Investing.com – The toy industry is facing its second straight year of declining sales, but Lego's success offers a silver lining. While many toy companies are struggling to maintain the sales spike they saw during the pandemic, Denmark-based Lego is seeing rapid growth. The company's revenues increased by 13% in the first half of the year, enabling it to increase its market share.
Eric Handler, managing director of Roth MKM, noted that Lego's success is driving the industry's growth this year. After nearly going bankrupt in the early 2000s, Lego transformed its business and diversified its customer base. This strategy has allowed it to boost sales even under inflationary market conditions. The company has reported positive growth in its annual revenues over the past six years.
Lego's growth strategy included licensing agreements, targeting adults and children, branching out into digital games, collaborating with studios and streaming services to deliver Lego content, and building manufacturing sites near distribution centers to streamline the supply chain.
Among the company's successful products, “emotion points”, or collections that meet the needs of a wide range of consumers, have recently been highlighted. These include fans of franchises like Star Wars and Harry Potter, car enthusiasts, and animal lovers.

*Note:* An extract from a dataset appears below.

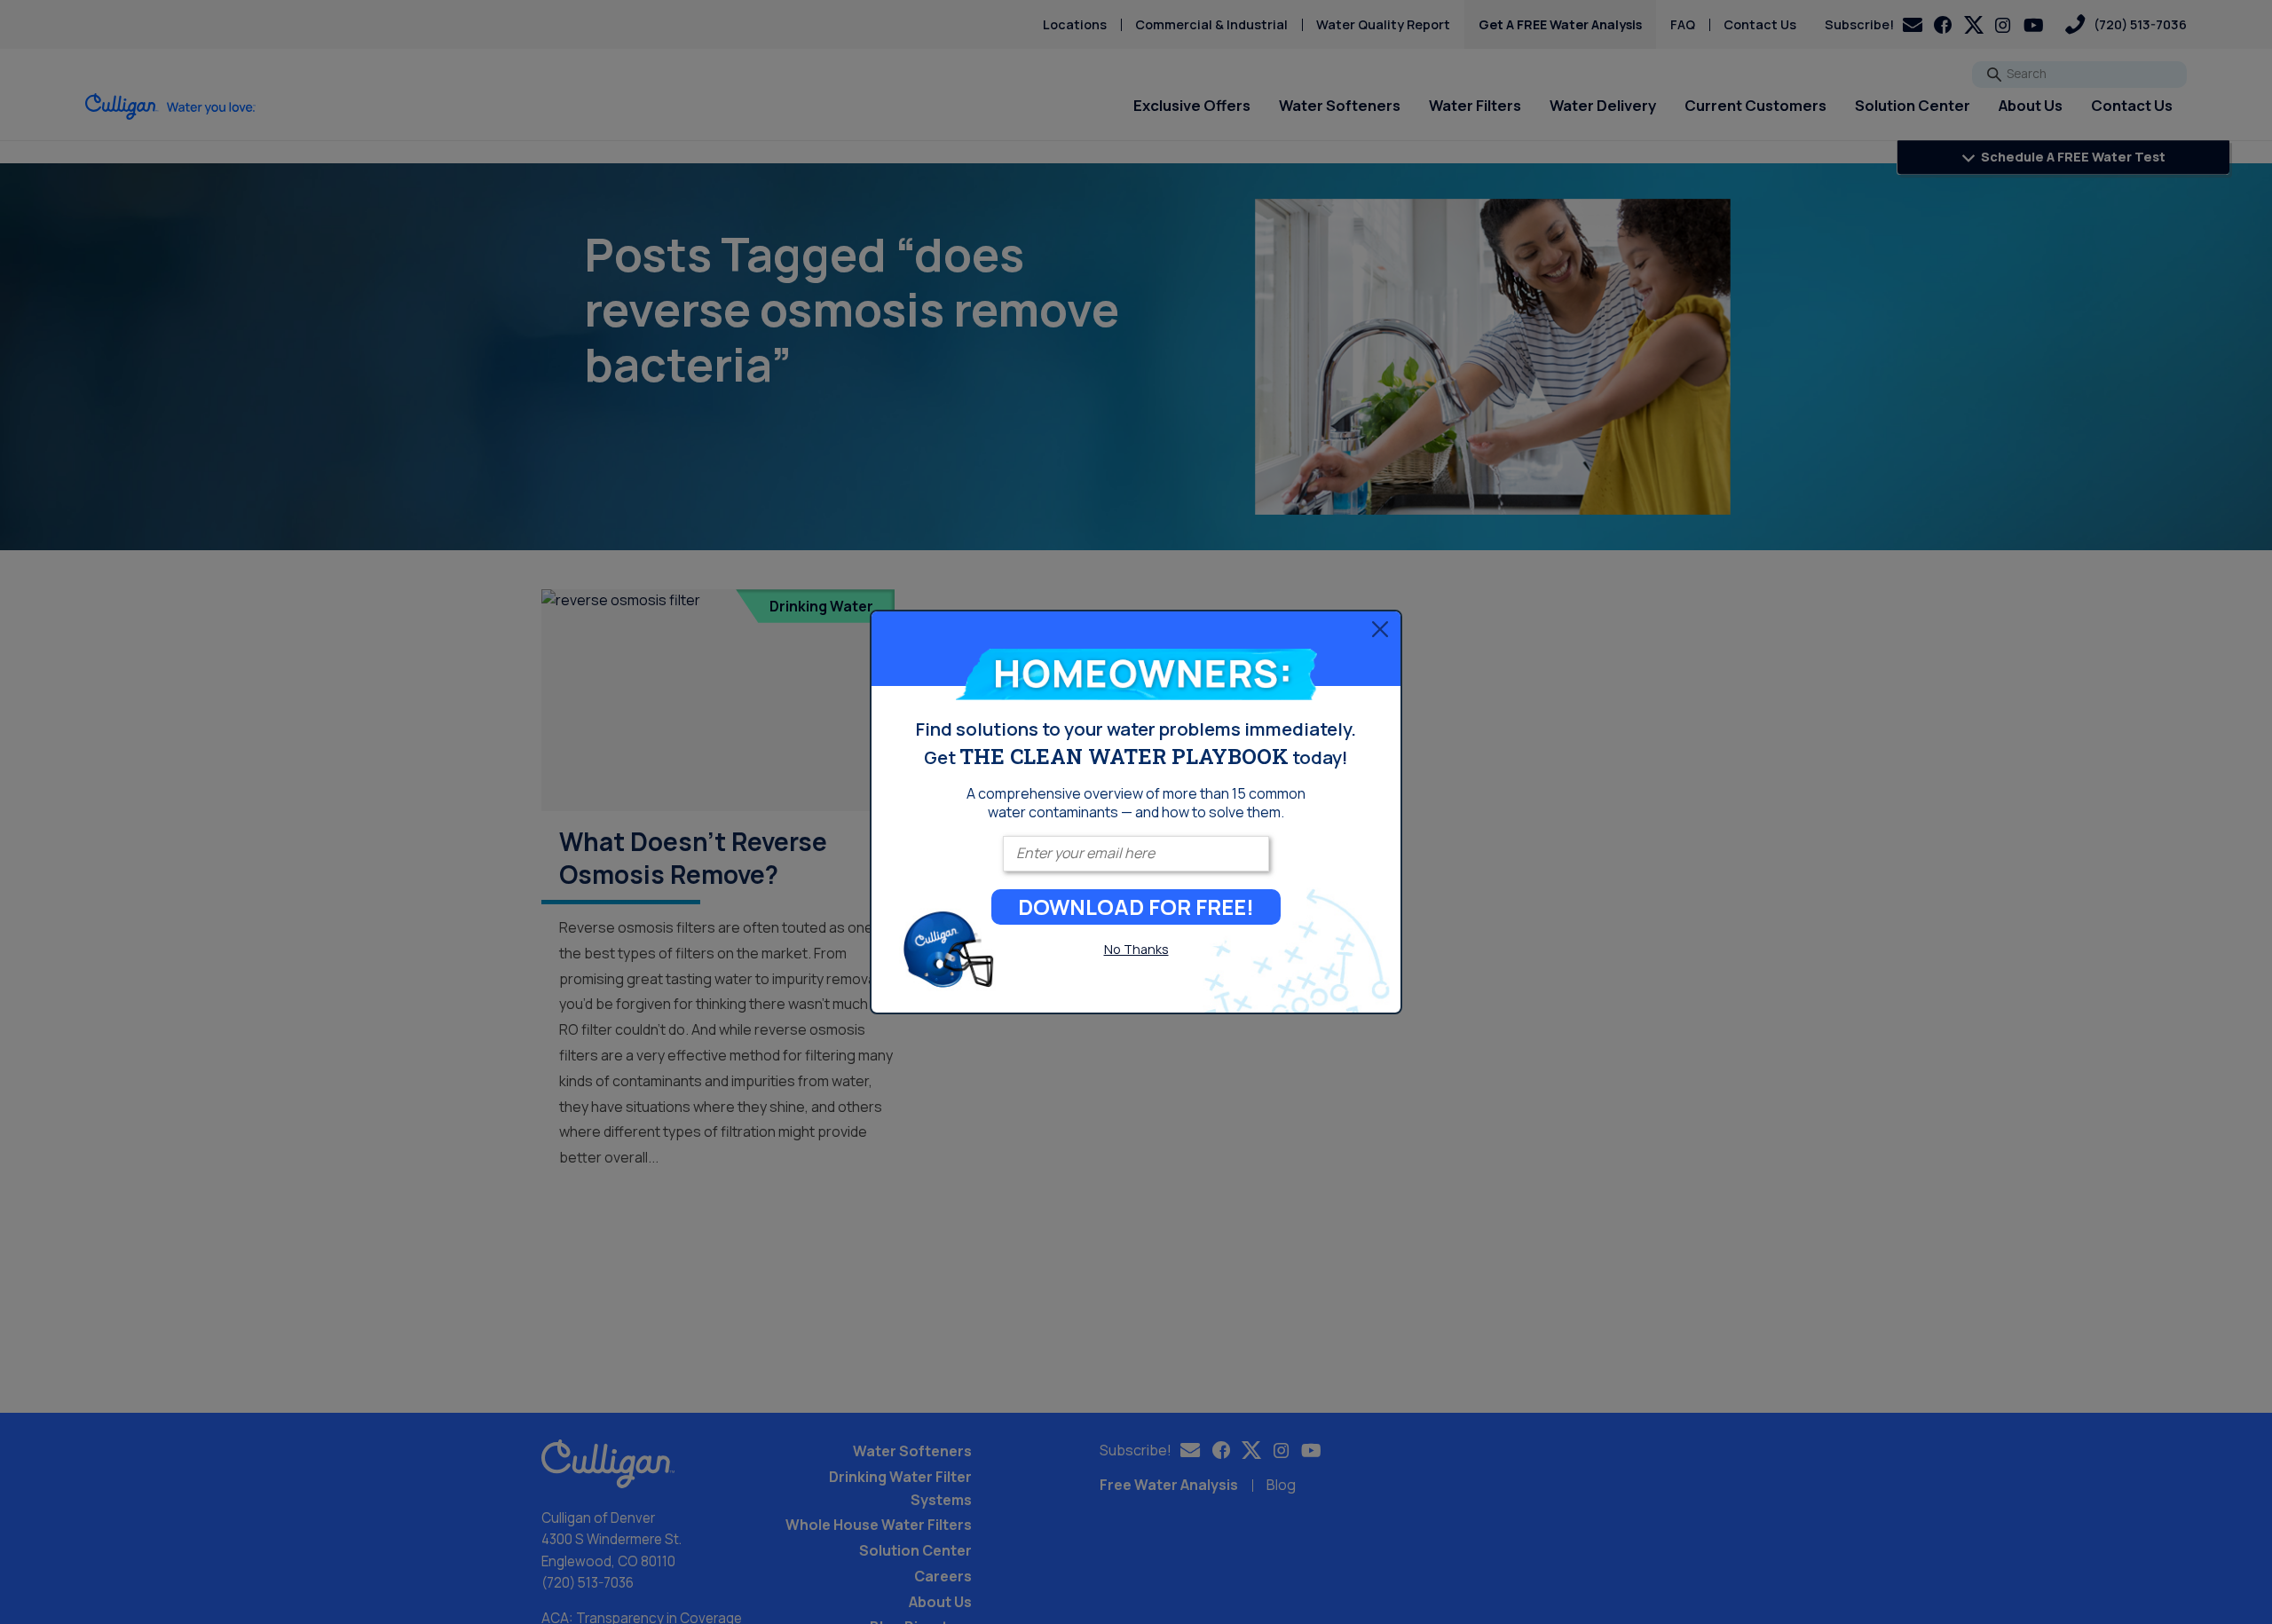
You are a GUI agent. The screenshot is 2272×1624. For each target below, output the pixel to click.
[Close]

James Zahn, editor-in-chief of The Toy Book, praised Lego's ability to challenge industry trends. According to Zahn, Lego tends to thrive when other companies suffer. He also credited Lego's ability to stay “ahead of the curve” with its agility during periods of inflation, disruptions in the entertainment industry, and potential tariff increases. He noted that Lego appears to be two to three steps ahead of its competitors.